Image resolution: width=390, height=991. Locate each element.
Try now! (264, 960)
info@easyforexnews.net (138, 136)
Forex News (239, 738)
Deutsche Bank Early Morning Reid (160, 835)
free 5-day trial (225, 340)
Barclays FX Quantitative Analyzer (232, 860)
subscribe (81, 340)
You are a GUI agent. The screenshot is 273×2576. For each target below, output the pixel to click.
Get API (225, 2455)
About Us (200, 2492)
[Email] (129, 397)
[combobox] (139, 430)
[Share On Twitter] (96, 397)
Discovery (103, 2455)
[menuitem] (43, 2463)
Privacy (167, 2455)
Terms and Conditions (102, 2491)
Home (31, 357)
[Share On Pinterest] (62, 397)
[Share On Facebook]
┄┄┄┄┄┄┄┄┄┄
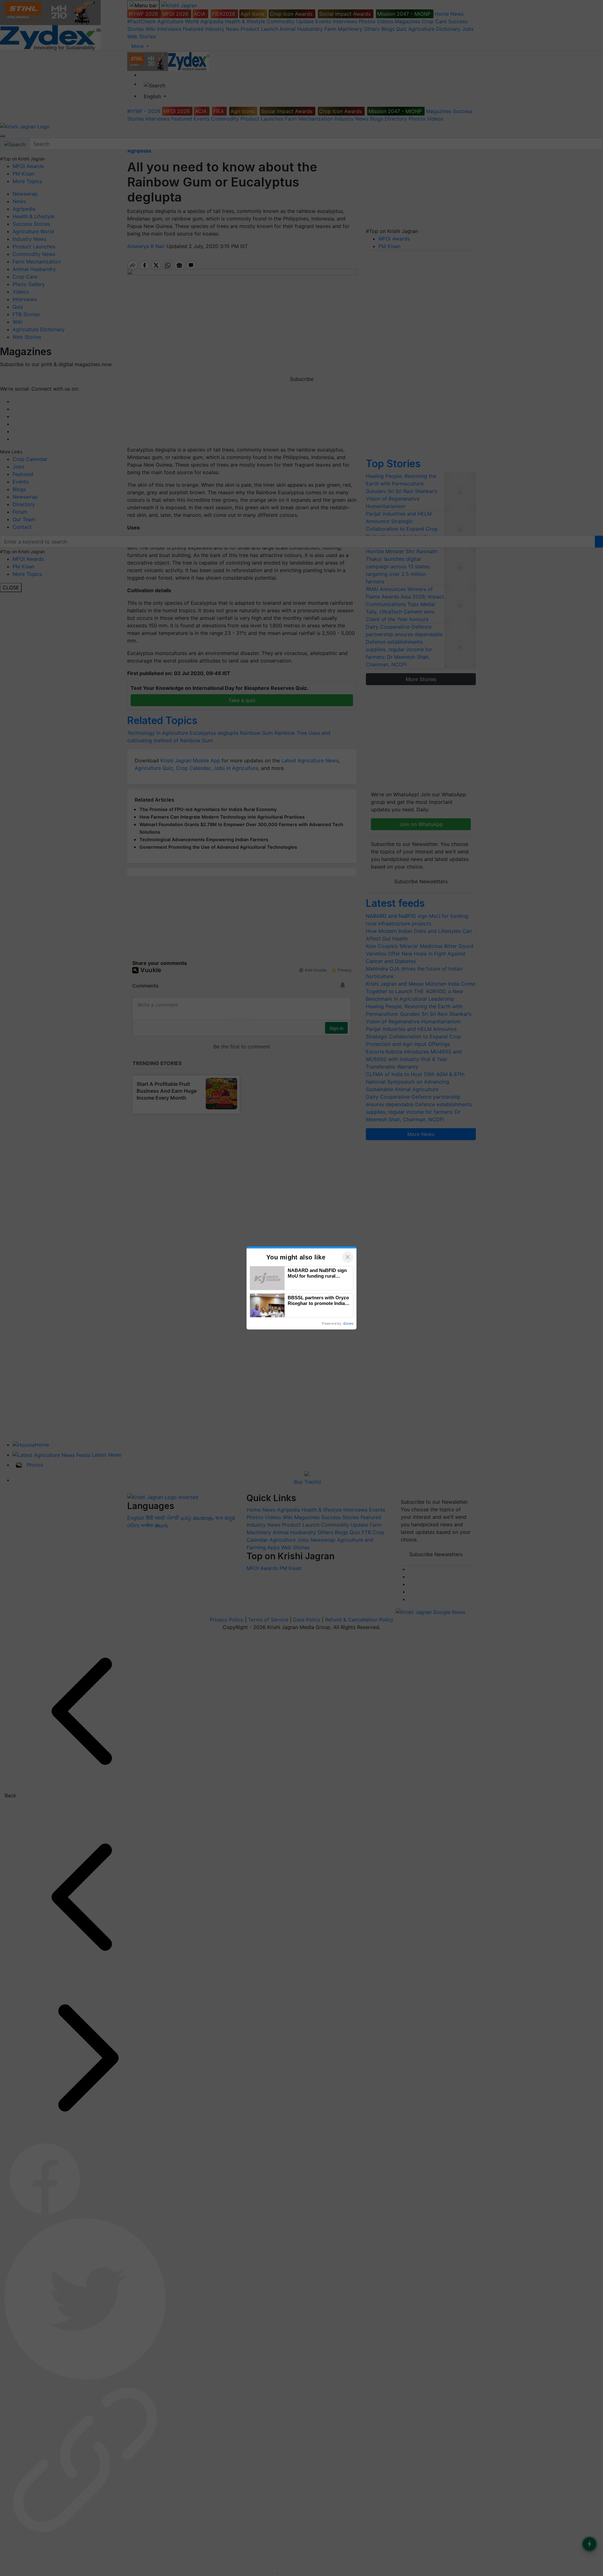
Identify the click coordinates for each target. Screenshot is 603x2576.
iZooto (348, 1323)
┄┄┄┄┄┄┄┄┄┄
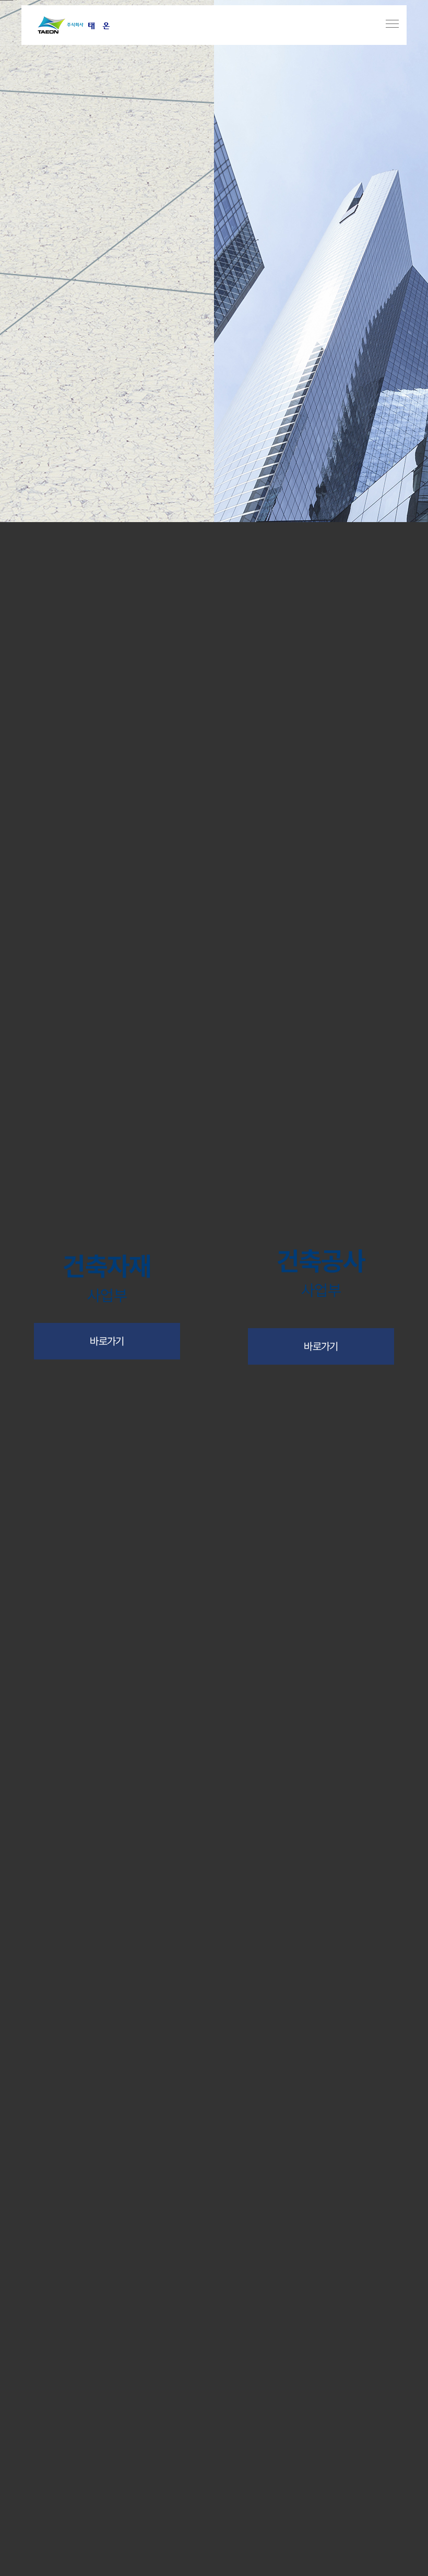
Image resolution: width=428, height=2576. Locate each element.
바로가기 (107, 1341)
┄┄┄┄┄┄┄┄┄┄
Filter the listing for the word "Locate" and copy every line that holds it.

### ANSWER SPACE
Image resolution: width=390, height=991. Locate each element.
Image resolution: width=428, height=2576. Locate each element.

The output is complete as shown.